Pixel coordinate grounding data:
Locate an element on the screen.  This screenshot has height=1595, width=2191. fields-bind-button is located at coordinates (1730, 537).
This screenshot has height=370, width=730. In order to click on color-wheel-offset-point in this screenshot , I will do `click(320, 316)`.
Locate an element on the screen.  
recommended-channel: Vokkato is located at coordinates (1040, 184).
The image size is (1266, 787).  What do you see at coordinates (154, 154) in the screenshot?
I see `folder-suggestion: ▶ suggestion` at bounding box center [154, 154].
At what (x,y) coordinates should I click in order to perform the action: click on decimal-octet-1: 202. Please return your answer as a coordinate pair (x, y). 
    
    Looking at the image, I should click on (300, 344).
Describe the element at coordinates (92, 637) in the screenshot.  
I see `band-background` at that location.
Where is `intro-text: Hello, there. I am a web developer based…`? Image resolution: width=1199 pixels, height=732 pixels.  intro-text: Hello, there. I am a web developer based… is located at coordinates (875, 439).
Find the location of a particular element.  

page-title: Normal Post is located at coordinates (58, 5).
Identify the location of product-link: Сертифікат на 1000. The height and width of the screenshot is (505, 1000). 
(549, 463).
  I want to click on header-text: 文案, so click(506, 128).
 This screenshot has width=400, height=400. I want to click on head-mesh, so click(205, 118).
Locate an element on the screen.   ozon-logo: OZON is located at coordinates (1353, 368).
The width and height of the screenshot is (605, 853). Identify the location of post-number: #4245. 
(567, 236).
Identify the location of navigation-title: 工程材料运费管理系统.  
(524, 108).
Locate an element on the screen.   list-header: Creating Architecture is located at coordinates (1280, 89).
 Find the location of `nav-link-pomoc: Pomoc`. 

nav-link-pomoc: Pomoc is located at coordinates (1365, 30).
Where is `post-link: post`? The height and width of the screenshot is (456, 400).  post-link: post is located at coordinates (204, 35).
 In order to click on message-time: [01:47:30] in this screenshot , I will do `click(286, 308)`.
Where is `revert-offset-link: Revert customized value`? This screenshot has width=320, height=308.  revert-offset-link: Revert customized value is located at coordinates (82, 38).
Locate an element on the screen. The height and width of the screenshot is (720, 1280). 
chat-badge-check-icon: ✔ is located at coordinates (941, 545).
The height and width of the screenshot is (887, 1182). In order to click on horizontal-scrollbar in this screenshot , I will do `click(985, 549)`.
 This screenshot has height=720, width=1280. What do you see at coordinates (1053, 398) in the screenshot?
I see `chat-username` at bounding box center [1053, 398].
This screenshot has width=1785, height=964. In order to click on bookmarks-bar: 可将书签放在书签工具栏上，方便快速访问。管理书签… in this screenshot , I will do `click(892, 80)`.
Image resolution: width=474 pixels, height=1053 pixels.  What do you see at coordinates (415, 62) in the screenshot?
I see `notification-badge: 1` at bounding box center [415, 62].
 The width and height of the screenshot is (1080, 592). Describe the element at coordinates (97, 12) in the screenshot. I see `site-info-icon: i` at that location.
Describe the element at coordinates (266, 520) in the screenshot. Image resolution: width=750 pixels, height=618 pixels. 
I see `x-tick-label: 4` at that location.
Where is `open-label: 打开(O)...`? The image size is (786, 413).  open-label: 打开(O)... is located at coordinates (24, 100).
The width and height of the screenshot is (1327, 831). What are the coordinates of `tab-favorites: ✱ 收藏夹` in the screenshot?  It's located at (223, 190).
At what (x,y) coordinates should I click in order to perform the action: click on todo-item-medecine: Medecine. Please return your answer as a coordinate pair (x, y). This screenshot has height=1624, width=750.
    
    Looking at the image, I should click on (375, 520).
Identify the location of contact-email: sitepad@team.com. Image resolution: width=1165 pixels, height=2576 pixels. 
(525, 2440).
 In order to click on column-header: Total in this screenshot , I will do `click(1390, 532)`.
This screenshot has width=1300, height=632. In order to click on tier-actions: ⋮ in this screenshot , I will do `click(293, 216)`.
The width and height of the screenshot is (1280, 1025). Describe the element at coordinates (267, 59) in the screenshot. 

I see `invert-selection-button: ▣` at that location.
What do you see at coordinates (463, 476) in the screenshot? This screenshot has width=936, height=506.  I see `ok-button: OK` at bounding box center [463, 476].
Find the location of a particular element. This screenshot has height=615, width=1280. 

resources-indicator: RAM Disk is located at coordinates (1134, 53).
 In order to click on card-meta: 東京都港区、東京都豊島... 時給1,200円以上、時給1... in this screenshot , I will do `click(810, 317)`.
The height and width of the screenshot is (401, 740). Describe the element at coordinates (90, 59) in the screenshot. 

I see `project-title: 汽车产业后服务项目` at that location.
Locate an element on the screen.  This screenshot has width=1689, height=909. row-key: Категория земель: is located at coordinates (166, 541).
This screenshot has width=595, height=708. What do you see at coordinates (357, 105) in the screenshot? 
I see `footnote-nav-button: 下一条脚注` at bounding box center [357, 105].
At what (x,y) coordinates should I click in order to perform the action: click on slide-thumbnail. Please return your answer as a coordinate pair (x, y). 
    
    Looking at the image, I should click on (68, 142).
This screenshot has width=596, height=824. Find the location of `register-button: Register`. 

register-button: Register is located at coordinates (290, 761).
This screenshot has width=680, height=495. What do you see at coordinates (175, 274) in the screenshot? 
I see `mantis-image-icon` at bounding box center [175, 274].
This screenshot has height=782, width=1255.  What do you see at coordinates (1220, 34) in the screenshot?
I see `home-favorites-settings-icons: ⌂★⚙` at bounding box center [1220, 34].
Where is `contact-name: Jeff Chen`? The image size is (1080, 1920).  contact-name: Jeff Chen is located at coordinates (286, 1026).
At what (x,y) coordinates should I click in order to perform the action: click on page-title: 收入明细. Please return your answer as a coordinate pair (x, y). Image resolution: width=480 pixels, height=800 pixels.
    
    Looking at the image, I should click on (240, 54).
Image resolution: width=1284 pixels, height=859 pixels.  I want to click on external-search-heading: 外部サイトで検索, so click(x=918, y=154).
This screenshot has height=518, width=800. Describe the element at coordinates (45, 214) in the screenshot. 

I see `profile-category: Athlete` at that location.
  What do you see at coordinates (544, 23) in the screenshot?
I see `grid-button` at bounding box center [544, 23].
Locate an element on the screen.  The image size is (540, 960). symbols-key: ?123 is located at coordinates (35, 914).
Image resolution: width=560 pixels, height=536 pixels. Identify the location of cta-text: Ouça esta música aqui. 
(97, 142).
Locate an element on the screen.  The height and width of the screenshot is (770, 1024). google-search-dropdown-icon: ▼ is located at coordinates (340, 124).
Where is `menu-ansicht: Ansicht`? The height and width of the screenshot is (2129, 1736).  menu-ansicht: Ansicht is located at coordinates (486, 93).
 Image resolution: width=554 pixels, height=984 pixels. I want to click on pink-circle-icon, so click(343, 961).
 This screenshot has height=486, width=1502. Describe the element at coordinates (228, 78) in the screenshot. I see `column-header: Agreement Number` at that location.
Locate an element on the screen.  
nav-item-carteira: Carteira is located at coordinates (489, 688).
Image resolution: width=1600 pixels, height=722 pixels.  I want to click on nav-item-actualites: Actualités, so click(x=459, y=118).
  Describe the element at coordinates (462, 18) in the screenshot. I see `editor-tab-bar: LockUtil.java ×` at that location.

TASK PROMPT: Please arrange every line of the material above as a Markdown table with two columns, No. and Line. Number the rows and leave out blank lines.

WRITTEN SOLUTION:
| No. | Line |
|---|---|
| 1 | Locate an element on the screen.  This screenshot has height=1595, width=2191. fields-bind-button is located at coordinates (1730, 537). |
| 2 | This screenshot has height=370, width=730. In order to click on color-wheel-offset-point in this screenshot , I will do `click(320, 316)`. |
| 3 | Locate an element on the screen.   |
| 4 | recommended-channel: Vokkato is located at coordinates (1040, 184). |
| 5 | The image size is (1266, 787).  What do you see at coordinates (154, 154) in the screenshot? |
| 6 | I see `folder-suggestion: ▶ suggestion` at bounding box center [154, 154]. |
| 7 | At what (x,y) coordinates should I click in order to perform the action: click on decimal-octet-1: 202. Please return your answer as a coordinate pair (x, y).  |
| 8 |     Looking at the image, I should click on (300, 344). |
| 9 | Describe the element at coordinates (92, 637) in the screenshot.   |
| 10 | I see `band-background` at that location. |
| 11 | Where is `intro-text: Hello, there. I am a web developer based…`? Image resolution: width=1199 pixels, height=732 pixels.  intro-text: Hello, there. I am a web developer based… is located at coordinates (875, 439). |
| 12 | Find the location of a particular element.   |
| 13 | page-title: Normal Post is located at coordinates (58, 5). |
| 14 | Identify the location of product-link: Сертифікат на 1000. The height and width of the screenshot is (505, 1000).  |
| 15 | (549, 463). |
| 16 |   I want to click on header-text: 文案, so click(506, 128). |
| 17 |  This screenshot has width=400, height=400. I want to click on head-mesh, so click(205, 118). |
| 18 | Locate an element on the screen.   ozon-logo: OZON is located at coordinates (1353, 368). |
| 19 | The width and height of the screenshot is (605, 853). Identify the location of post-number: #4245.  |
| 20 | (567, 236). |
| 21 | Identify the location of navigation-title: 工程材料运费管理系统.   |
| 22 | (524, 108). |
| 23 | Locate an element on the screen.   list-header: Creating Architecture is located at coordinates (1280, 89). |
| 24 |  Find the location of `nav-link-pomoc: Pomoc`.  |
| 25 | nav-link-pomoc: Pomoc is located at coordinates (1365, 30). |
| 26 | Where is `post-link: post`? The height and width of the screenshot is (456, 400).  post-link: post is located at coordinates (204, 35). |
| 27 |  In order to click on message-time: [01:47:30] in this screenshot , I will do `click(286, 308)`. |
| 28 | Where is `revert-offset-link: Revert customized value`? This screenshot has width=320, height=308.  revert-offset-link: Revert customized value is located at coordinates (82, 38). |
| 29 | Locate an element on the screen. The height and width of the screenshot is (720, 1280).  |
| 30 | chat-badge-check-icon: ✔ is located at coordinates (941, 545). |
| 31 | The height and width of the screenshot is (887, 1182). In order to click on horizontal-scrollbar in this screenshot , I will do `click(985, 549)`. |
| 32 |  This screenshot has height=720, width=1280. What do you see at coordinates (1053, 398) in the screenshot? |
| 33 | I see `chat-username` at bounding box center [1053, 398]. |
| 34 | This screenshot has width=1785, height=964. In order to click on bookmarks-bar: 可将书签放在书签工具栏上，方便快速访问。管理书签… in this screenshot , I will do `click(892, 80)`. |
| 35 | Image resolution: width=474 pixels, height=1053 pixels.  What do you see at coordinates (415, 62) in the screenshot? |
| 36 | I see `notification-badge: 1` at bounding box center [415, 62]. |
| 37 |  The width and height of the screenshot is (1080, 592). Describe the element at coordinates (97, 12) in the screenshot. I see `site-info-icon: i` at that location. |
| 38 | Describe the element at coordinates (266, 520) in the screenshot. Image resolution: width=750 pixels, height=618 pixels.  |
| 39 | I see `x-tick-label: 4` at that location. |
| 40 | Where is `open-label: 打开(O)...`? The image size is (786, 413).  open-label: 打开(O)... is located at coordinates (24, 100). |
| 41 | The width and height of the screenshot is (1327, 831). What are the coordinates of `tab-favorites: ✱ 收藏夹` in the screenshot?  It's located at (223, 190). |
| 42 | At what (x,y) coordinates should I click in order to perform the action: click on todo-item-medecine: Medecine. Please return your answer as a coordinate pair (x, y). This screenshot has height=1624, width=750. |
| 43 |     Looking at the image, I should click on (375, 520). |
| 44 | Identify the location of contact-email: sitepad@team.com. Image resolution: width=1165 pixels, height=2576 pixels.  |
| 45 | (525, 2440). |
| 46 |  In order to click on column-header: Total in this screenshot , I will do `click(1390, 532)`. |
| 47 | This screenshot has width=1300, height=632. In order to click on tier-actions: ⋮ in this screenshot , I will do `click(293, 216)`. |
| 48 | The width and height of the screenshot is (1280, 1025). Describe the element at coordinates (267, 59) in the screenshot.  |
| 49 | I see `invert-selection-button: ▣` at that location. |
| 50 | What do you see at coordinates (463, 476) in the screenshot? This screenshot has width=936, height=506.  I see `ok-button: OK` at bounding box center [463, 476]. |
| 51 | Find the location of a particular element. This screenshot has height=615, width=1280.  |
| 52 | resources-indicator: RAM Disk is located at coordinates (1134, 53). |
| 53 |  In order to click on card-meta: 東京都港区、東京都豊島... 時給1,200円以上、時給1... in this screenshot , I will do `click(810, 317)`. |
| 54 | The height and width of the screenshot is (401, 740). Describe the element at coordinates (90, 59) in the screenshot.  |
| 55 | I see `project-title: 汽车产业后服务项目` at that location. |
| 56 | Locate an element on the screen.  This screenshot has width=1689, height=909. row-key: Категория земель: is located at coordinates (166, 541). |
| 57 | This screenshot has width=595, height=708. What do you see at coordinates (357, 105) in the screenshot?  |
| 58 | I see `footnote-nav-button: 下一条脚注` at bounding box center [357, 105]. |
| 59 | At what (x,y) coordinates should I click in order to perform the action: click on slide-thumbnail. Please return your answer as a coordinate pair (x, y).  |
| 60 |     Looking at the image, I should click on (68, 142). |
| 61 | This screenshot has width=596, height=824. Find the location of `register-button: Register`.  |
| 62 | register-button: Register is located at coordinates (290, 761). |
| 63 | This screenshot has width=680, height=495. What do you see at coordinates (175, 274) in the screenshot?  |
| 64 | I see `mantis-image-icon` at bounding box center [175, 274]. |
| 65 | This screenshot has height=782, width=1255.  What do you see at coordinates (1220, 34) in the screenshot? |
| 66 | I see `home-favorites-settings-icons: ⌂★⚙` at bounding box center [1220, 34]. |
| 67 | Where is `contact-name: Jeff Chen`? The image size is (1080, 1920).  contact-name: Jeff Chen is located at coordinates (286, 1026). |
| 68 | At what (x,y) coordinates should I click in order to perform the action: click on page-title: 收入明细. Please return your answer as a coordinate pair (x, y). Image resolution: width=480 pixels, height=800 pixels. |
| 69 |     Looking at the image, I should click on (240, 54). |
| 70 | Image resolution: width=1284 pixels, height=859 pixels.  I want to click on external-search-heading: 外部サイトで検索, so click(x=918, y=154). |
| 71 | This screenshot has height=518, width=800. Describe the element at coordinates (45, 214) in the screenshot.  |
| 72 | I see `profile-category: Athlete` at that location. |
| 73 |   What do you see at coordinates (544, 23) in the screenshot? |
| 74 | I see `grid-button` at bounding box center [544, 23]. |
| 75 | Locate an element on the screen.  The image size is (540, 960). symbols-key: ?123 is located at coordinates (35, 914). |
| 76 | Image resolution: width=560 pixels, height=536 pixels. Identify the location of cta-text: Ouça esta música aqui.  |
| 77 | (97, 142). |
| 78 | Locate an element on the screen.  The height and width of the screenshot is (770, 1024). google-search-dropdown-icon: ▼ is located at coordinates (340, 124). |
| 79 | Where is `menu-ansicht: Ansicht`? The height and width of the screenshot is (2129, 1736).  menu-ansicht: Ansicht is located at coordinates (486, 93). |
| 80 |  Image resolution: width=554 pixels, height=984 pixels. I want to click on pink-circle-icon, so click(343, 961). |
| 81 |  This screenshot has height=486, width=1502. Describe the element at coordinates (228, 78) in the screenshot. I see `column-header: Agreement Number` at that location. |
| 82 | Locate an element on the screen.   |
| 83 | nav-item-carteira: Carteira is located at coordinates (489, 688). |
| 84 | Image resolution: width=1600 pixels, height=722 pixels.  I want to click on nav-item-actualites: Actualités, so click(x=459, y=118). |
| 85 |   Describe the element at coordinates (462, 18) in the screenshot. I see `editor-tab-bar: LockUtil.java ×` at that location. |